Dans la London Review of Books, Paul Kingsnorth, un écrivain britannique qui a longtemps soutenu que le mouvement écologiste devait se dissoudre et accepter l’effondrement total comme notre destinée, rétorque : « Le changement climatique n’est pas quelque chose qu’un petit groupe de méchants nous a imposé » ; « finalement, nous sommes tous impliqués ». Kingsnorth ajoute : « C’est un message moins agréable que celui qui voit les féroces 1% ruinant la planète et les nobles 99 % qui s’y opposent, mais c’est plus proche de la réalité4. »
Plus proche de la réalité ? Six simples faits démontrent le contraire.
Premièrement, la machine à vapeur est largement, et correctement considérée comme la locomotive originelle de la croissance économique (business-as-usual), associant pour la première fois la combustion du charbon à la spirale en constante expansion de la production capitaliste marchande. Bien qu’il soit certes banal de le dire, les machines à vapeur n’ont pas été adoptées par quelque représentant naturel de l’espèce humaine. Le choix d’une force motrice dans la production de marchandises ne pouvait être l’apanage de l’espèce, car il présuppose, pour commencer, l’institution du travail salarié. Ce sont les propriétaires des moyens de production qui ont mis en place cette nouvelle force motrice.

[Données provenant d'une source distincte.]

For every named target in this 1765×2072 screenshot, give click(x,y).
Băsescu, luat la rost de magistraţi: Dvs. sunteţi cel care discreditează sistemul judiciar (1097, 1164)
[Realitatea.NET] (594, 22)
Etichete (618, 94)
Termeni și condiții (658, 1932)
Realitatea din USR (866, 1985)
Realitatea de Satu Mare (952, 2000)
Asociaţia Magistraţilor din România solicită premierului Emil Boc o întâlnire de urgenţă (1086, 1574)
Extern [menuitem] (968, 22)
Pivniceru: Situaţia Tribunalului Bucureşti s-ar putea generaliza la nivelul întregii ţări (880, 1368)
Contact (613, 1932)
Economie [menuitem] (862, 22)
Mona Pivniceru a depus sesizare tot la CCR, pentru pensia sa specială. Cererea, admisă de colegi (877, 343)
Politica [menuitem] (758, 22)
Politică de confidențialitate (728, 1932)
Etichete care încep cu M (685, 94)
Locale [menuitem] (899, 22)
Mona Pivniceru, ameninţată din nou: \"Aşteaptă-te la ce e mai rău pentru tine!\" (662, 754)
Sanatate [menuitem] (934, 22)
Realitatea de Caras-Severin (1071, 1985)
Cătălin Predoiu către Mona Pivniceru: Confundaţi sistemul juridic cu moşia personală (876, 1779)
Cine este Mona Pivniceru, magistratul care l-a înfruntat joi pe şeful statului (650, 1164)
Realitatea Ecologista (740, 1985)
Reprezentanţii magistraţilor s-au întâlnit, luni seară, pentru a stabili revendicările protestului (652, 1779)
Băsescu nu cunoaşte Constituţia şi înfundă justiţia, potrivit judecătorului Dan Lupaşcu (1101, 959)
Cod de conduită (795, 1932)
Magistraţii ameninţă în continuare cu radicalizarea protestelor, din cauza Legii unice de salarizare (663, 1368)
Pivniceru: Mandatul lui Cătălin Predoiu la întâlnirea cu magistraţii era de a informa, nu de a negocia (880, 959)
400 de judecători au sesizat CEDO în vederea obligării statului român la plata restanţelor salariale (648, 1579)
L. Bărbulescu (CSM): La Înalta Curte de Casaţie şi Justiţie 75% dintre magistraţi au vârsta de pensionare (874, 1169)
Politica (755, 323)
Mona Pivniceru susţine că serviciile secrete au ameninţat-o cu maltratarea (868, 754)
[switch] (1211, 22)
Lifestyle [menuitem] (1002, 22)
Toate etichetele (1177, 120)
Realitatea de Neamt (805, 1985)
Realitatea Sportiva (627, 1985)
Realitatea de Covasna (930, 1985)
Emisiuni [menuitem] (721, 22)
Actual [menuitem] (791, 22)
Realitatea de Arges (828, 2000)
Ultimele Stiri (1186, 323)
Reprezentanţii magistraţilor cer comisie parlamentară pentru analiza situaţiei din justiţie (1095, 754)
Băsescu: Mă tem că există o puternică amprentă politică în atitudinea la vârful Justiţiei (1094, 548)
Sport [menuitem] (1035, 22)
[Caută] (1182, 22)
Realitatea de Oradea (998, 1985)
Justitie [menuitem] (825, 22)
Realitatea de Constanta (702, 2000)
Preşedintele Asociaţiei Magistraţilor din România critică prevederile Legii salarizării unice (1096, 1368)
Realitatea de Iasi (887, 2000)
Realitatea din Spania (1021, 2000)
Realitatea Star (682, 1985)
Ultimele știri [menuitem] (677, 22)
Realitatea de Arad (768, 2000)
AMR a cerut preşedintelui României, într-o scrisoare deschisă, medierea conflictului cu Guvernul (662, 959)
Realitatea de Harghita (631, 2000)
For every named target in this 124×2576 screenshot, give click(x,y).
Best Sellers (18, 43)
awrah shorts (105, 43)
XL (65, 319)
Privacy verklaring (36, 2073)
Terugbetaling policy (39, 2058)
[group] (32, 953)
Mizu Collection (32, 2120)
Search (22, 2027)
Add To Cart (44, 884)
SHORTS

Une petite minorité, en Grande-Bretagne même – tous mâles, tous blancs –, une classe d’hommes comprenant une fraction infime de l’humanité au début du xixe siècle.
Deuxièmement, quand les impérialistes britanniques ont pénétré dans le nord de l’Inde à la même période, ils sont tombés sur des filons de charbon qui étaient, à leur grand étonnement, déjà connu des autochtones – en effet, les Indiens possédaient les connaissances de base pour creuser, brûler et générer de la chaleur à partir du charbon. Et pourtant, ils se fichaient du carburant. Les Britanniques, de leur côté, recherchaient désespérément du charbon dans le sol – pour propulser les bateaux à vapeur par lesquels ils transportaient vers la métropole les richesses et matières premières arrachés aux paysans indiens, et vers les marchés intérieurs leurs excédents de produits en coton. Le problème était qu’il n’y avait pas de travailleurs volontaires pour descendre dans les mines. Les Britanniques organisèrent donc un système de travail contraint, obligeant les fermiers à travailler dans les mines et à fournir le combustible nécessaire pour l’exploitation de l’Inde.
Troisièmement, la plupart des émissions du xxie siècle proviennent de Chine. Le facteur essentiel de cette explosion est évident : ce n’est pas la croissance de la population chinoise ni la consommation de ses ménages ni ses dépenses publiques, mais l’énorme expansion de l’industrie manufacturière implantée en Chine par les capitaux étrangers5 afin d’extraire une plus-value de la main-d’œuvre locale considérée, au tournant du millénaire, comme extrêmement bon marché et disciplinée. Ce changement participe d’un assaut mondial contre les salaires et les conditions de travail – les travailleurs du monde entier étant menacés par les délocalisations opérées par le capital vers leurs homologues chinois, lesquels ne pouvaient être exploités que par les moyens de l’énergie fossile, en tant que substrat matériel indispensable. L’explosion consécutive des émissions est l’héritage atmosphérique de la lutte des classes.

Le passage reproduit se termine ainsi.